Spending all my life in my room, as I do and have done, seems to be a pretty decent reason for being depressed, especially as I did rather well at school, and kinda feel like I've been royally fucked over. What's weird is, I seem to swing between being absolutely content, not really caring about the fact that my life is nothing at all, believing this would be the case, essentially, no matter what I do or could have done; and being intensely depressed, contemplating suicide and all that lovely stuff.

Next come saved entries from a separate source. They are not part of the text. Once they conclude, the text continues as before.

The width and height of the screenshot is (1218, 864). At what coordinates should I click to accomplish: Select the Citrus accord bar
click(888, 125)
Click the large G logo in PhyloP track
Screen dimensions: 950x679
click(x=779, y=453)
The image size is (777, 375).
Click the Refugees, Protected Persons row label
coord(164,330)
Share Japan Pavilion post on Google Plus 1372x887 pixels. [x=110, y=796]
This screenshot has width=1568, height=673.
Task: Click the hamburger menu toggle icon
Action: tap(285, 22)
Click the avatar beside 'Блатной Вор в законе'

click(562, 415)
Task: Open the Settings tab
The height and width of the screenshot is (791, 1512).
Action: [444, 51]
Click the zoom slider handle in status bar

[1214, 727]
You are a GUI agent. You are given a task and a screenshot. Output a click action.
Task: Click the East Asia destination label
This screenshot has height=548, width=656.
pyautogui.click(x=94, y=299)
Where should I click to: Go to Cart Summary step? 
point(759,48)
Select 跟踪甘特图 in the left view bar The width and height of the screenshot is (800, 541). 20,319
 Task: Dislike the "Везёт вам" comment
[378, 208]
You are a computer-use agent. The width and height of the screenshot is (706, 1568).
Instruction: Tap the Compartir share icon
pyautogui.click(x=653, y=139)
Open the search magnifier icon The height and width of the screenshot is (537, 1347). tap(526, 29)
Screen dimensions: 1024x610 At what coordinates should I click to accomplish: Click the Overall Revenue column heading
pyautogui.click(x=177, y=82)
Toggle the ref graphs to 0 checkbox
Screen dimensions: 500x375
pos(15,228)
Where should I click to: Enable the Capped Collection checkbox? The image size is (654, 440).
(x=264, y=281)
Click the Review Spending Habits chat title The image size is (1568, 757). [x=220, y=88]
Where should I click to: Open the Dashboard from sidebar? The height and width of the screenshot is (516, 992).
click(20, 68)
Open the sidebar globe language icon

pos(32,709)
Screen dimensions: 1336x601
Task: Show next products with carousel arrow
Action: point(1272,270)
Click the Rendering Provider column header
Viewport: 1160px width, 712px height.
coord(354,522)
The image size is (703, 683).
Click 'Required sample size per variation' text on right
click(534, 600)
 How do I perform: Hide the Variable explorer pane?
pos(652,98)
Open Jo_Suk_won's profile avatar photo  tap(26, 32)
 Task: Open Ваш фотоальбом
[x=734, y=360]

What makes it worse is that what few treatments there are all seem to be inherently flawed. I've talked to a psychiatric nurse, who absolutely fucking pissed me off with her pointless and pathetic word-games. I've talked to a psychiatrist who seemed pretty much solely interested in finding out what set of symptoms I displayed so that he could reference which drugs to administer, which was similarly unimpressive. The GPs are generally all vaguely weird and useless (I've encountered maybe two good GPs in my life - the one that actually managed to figure out this Coeliacs thing, and, possibly, one I've only recently met, who seems like a genuinely nice guy.)
I met a psychotherapist who I really liked, and seemed to actually understand some stuff about what I was going through, but it wasn't covered by the NHS, and the cost, having a family with an erratic income, wasn't feasible. Yay.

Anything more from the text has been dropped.